## Task requirements
After locating "The height and width of the screenshot is (705, 937)." in the listing below, copy that line and each one after it exactly, ending with the line that has "The height and width of the screenshot is (768, 1366).".

## Provided records
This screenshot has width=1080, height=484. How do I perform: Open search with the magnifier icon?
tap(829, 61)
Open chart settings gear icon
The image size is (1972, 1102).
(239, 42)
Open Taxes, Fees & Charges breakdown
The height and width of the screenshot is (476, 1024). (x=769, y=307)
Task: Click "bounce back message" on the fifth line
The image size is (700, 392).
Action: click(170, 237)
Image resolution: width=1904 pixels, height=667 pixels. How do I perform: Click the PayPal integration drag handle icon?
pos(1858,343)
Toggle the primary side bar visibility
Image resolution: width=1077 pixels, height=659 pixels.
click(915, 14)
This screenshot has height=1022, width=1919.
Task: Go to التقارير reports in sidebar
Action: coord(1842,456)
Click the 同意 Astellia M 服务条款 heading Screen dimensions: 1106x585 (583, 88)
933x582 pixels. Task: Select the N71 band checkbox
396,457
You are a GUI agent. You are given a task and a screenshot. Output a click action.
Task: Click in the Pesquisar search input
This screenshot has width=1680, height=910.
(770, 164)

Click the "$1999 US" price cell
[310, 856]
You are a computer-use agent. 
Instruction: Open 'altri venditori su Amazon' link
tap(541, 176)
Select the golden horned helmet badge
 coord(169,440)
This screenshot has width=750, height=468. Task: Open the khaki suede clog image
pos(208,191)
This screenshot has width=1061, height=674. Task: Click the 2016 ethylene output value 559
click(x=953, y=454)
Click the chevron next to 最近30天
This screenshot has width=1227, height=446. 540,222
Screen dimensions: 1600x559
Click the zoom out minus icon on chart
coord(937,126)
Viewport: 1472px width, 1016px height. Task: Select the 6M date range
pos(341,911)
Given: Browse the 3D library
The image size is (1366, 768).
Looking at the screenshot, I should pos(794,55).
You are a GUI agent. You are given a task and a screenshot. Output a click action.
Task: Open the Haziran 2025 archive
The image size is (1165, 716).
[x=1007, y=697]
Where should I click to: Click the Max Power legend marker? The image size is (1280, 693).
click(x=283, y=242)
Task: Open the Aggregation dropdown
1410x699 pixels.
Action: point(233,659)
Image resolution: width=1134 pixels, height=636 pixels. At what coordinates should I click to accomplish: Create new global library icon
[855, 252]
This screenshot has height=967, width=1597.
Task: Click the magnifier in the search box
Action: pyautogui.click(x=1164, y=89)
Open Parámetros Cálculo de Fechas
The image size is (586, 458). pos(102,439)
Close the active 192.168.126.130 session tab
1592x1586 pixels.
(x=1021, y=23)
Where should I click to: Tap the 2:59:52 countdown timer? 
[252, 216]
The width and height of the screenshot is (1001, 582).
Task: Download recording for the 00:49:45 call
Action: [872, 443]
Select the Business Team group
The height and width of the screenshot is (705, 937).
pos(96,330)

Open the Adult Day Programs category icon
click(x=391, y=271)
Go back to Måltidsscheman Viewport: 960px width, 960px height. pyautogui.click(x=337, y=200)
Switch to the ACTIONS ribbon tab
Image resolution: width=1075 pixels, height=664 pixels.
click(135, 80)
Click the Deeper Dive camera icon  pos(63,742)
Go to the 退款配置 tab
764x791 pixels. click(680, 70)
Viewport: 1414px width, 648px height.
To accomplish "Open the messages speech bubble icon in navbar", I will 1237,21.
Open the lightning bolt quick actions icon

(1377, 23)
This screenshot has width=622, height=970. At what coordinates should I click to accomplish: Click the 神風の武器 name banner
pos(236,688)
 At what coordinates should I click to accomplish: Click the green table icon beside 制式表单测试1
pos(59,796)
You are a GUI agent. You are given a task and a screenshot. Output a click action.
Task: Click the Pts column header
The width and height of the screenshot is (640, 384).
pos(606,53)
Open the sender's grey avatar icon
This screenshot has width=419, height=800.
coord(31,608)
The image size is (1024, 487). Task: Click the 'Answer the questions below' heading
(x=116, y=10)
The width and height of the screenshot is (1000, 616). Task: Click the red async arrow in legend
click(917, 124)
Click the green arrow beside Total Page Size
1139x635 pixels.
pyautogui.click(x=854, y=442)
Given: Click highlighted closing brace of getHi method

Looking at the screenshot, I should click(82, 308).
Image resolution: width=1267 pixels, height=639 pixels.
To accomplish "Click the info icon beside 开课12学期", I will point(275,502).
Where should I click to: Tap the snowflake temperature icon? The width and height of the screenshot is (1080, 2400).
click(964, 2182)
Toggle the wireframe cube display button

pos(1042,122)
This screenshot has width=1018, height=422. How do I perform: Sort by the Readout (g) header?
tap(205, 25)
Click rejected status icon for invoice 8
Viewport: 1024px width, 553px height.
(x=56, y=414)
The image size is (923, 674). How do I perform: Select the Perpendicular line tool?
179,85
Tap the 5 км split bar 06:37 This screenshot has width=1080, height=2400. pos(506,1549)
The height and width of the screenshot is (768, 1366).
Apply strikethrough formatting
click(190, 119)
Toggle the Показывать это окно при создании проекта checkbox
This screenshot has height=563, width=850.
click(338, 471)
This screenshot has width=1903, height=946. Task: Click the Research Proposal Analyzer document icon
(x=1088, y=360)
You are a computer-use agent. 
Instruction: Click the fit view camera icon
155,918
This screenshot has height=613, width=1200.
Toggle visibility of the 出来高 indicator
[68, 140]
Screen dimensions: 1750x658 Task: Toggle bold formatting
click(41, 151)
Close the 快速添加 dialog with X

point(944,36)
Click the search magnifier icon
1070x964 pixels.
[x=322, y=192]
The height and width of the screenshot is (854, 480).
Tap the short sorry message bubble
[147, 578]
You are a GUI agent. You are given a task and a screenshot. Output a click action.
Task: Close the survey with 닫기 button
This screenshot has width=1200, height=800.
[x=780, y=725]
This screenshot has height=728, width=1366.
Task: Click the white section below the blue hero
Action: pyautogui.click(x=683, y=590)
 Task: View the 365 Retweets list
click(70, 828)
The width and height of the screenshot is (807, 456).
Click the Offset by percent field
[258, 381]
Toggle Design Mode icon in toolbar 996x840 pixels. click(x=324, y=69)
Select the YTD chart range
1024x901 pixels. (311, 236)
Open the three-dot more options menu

## Task answer
The height and width of the screenshot is (705, 937).
pos(96,330)

Open the Adult Day Programs category icon
click(x=391, y=271)
Go back to Måltidsscheman Viewport: 960px width, 960px height. pyautogui.click(x=337, y=200)
Switch to the ACTIONS ribbon tab
Image resolution: width=1075 pixels, height=664 pixels.
click(135, 80)
Click the Deeper Dive camera icon  pos(63,742)
Go to the 退款配置 tab
764x791 pixels. click(680, 70)
Viewport: 1414px width, 648px height.
To accomplish "Open the messages speech bubble icon in navbar", I will 1237,21.
Open the lightning bolt quick actions icon

(1377, 23)
This screenshot has width=622, height=970. At what coordinates should I click to accomplish: Click the 神風の武器 name banner
pos(236,688)
 At what coordinates should I click to accomplish: Click the green table icon beside 制式表单测试1
pos(59,796)
You are a GUI agent. You are given a task and a screenshot. Output a click action.
Task: Click the Pts column header
The width and height of the screenshot is (640, 384).
pos(606,53)
Open the sender's grey avatar icon
This screenshot has width=419, height=800.
coord(31,608)
The image size is (1024, 487). Task: Click the 'Answer the questions below' heading
(x=116, y=10)
The width and height of the screenshot is (1000, 616). Task: Click the red async arrow in legend
click(917, 124)
Click the green arrow beside Total Page Size
1139x635 pixels.
pyautogui.click(x=854, y=442)
Given: Click highlighted closing brace of getHi method

Looking at the screenshot, I should click(82, 308).
Image resolution: width=1267 pixels, height=639 pixels.
To accomplish "Click the info icon beside 开课12学期", I will point(275,502).
Where should I click to: Tap the snowflake temperature icon? The width and height of the screenshot is (1080, 2400).
click(964, 2182)
Toggle the wireframe cube display button

pos(1042,122)
This screenshot has width=1018, height=422. How do I perform: Sort by the Readout (g) header?
tap(205, 25)
Click rejected status icon for invoice 8
Viewport: 1024px width, 553px height.
(x=56, y=414)
The image size is (923, 674). How do I perform: Select the Perpendicular line tool?
179,85
Tap the 5 км split bar 06:37 This screenshot has width=1080, height=2400. pos(506,1549)
The height and width of the screenshot is (768, 1366).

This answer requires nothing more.